Nach den Figuren hat die Vorrichtung ein Rahmenrohr 1, auf dem Lager 2 und 3 angebracht sind, in denen Achsen 4 und 5 frei drehbar sind. Diese Achsen sind mit Ringen 6 versehen, was für die Achse 4 in Fig. 2 dargestellt ist. Mit diesen Ringen ruhen sie auf den Lagern 2 und 3 auf. Die Achse 4 ist mit einem Auswerfer 7 versehen, der zwei Rinnen 8 und 8« besitzt, wobei die Länge der Rinne 8 größer ist als die Länge der Rinne 8 a. Die Rinne 8 ist am Ende mit einer Streuöffnung 9 versehen, die erheblich breiter ist als der Teil 10 der Rinne 8, In der Seitenwand der Rinne 8 sind, wie dies aus Fig. 2 ersichtlich ist, Streuöffnungen 11 und 12 vorgesehen, die in verschiedenen Abständen von dem Ende des Auswerfers liegen.
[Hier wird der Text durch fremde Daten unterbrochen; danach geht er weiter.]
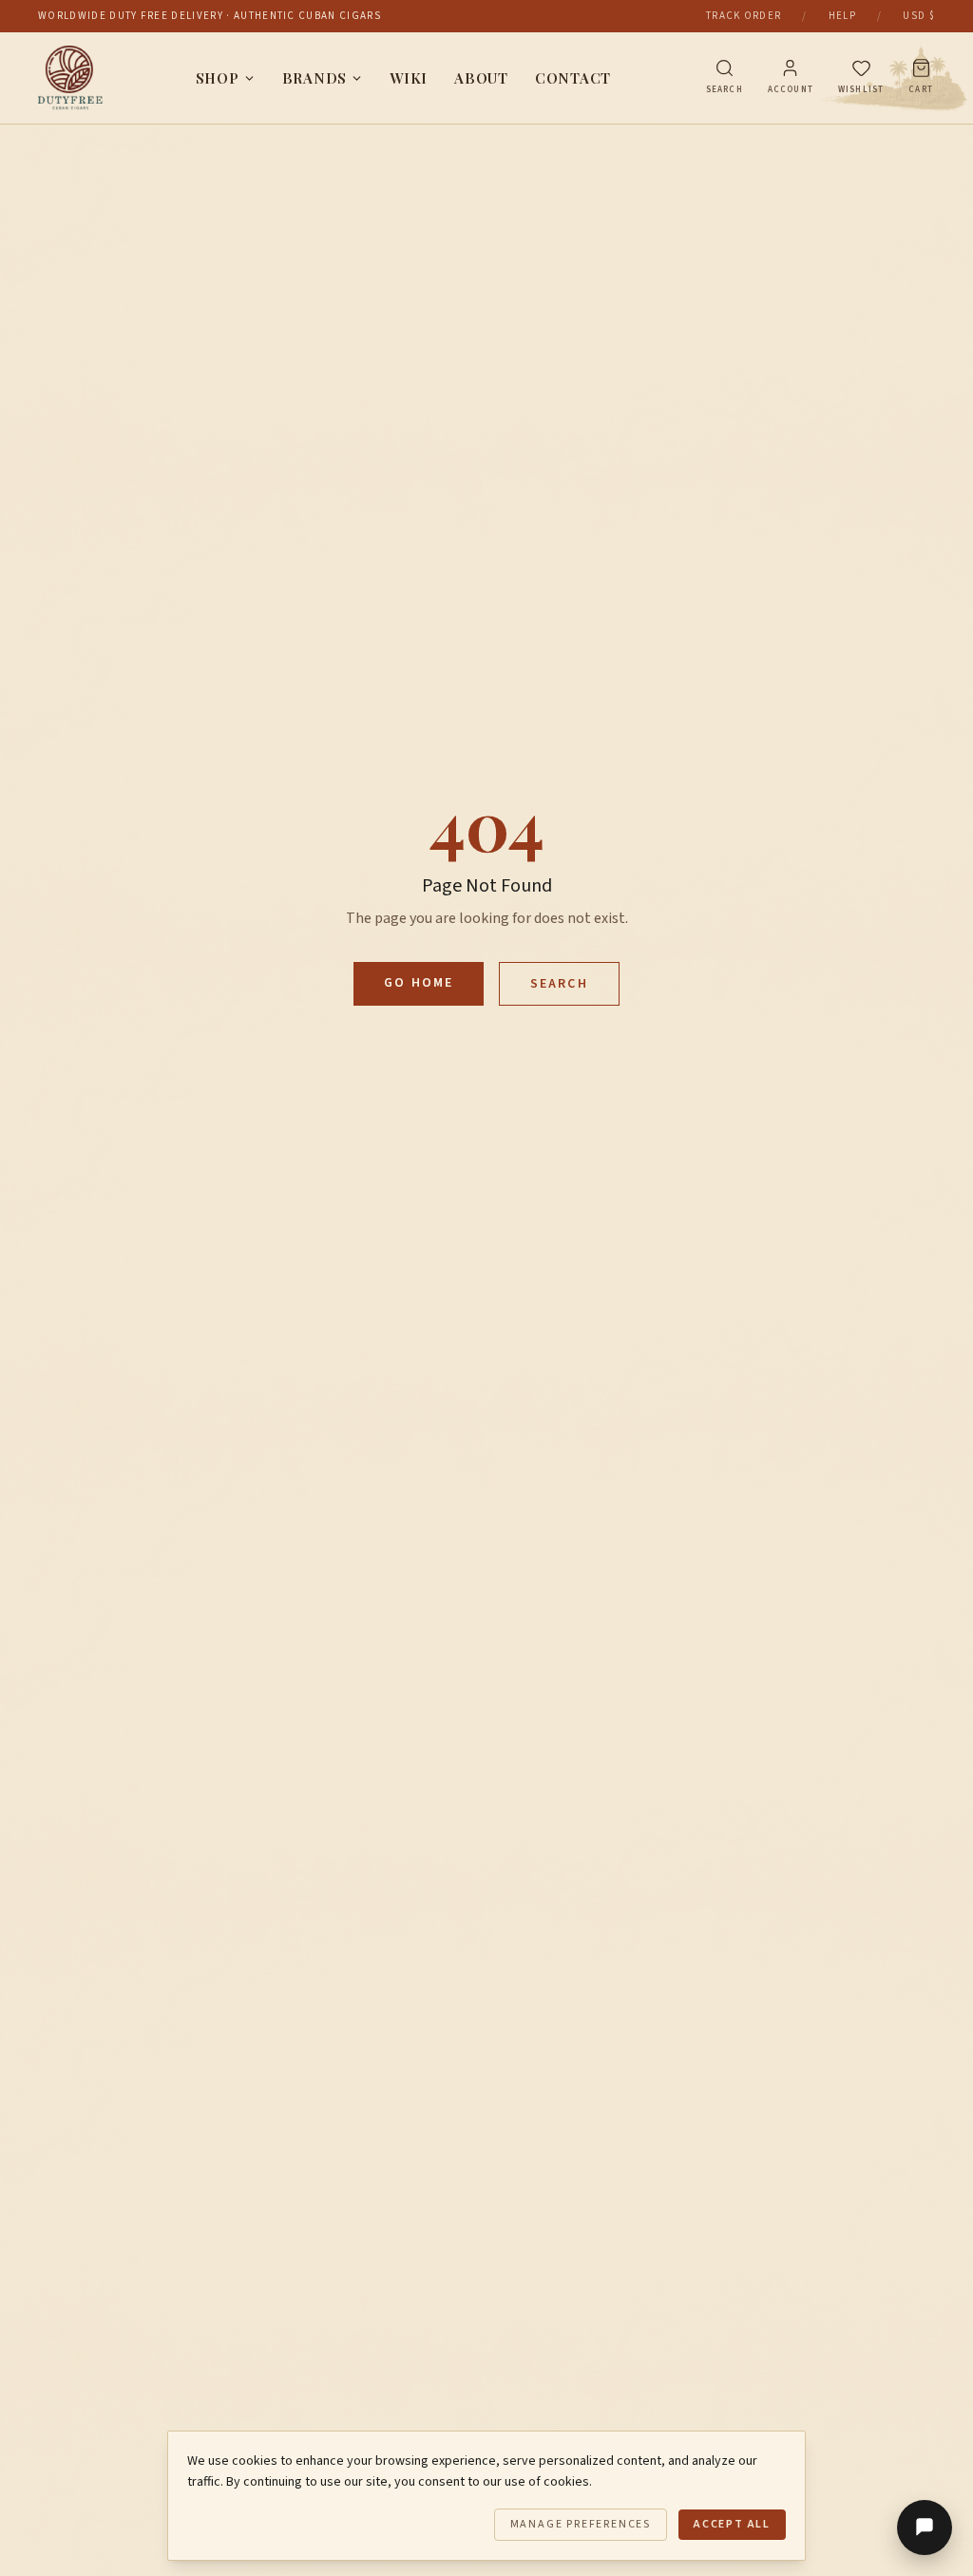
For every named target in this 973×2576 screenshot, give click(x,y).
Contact (573, 77)
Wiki (409, 77)
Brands (315, 77)
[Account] (790, 68)
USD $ (919, 16)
Die Höhen dieser Streuöffnungen 11 und 12 oberhalb des Bodens des Auswerfers sind verschieden und werden kleiner, je näher die Öffnungen zum Ende des Auswerfers liegen. Die Rinne 8ά ist am Ende mit einer Streuöffnung 13 versehen, welche dieselbe Form wie die Streuöffnung 9 der Rinne 8 hat.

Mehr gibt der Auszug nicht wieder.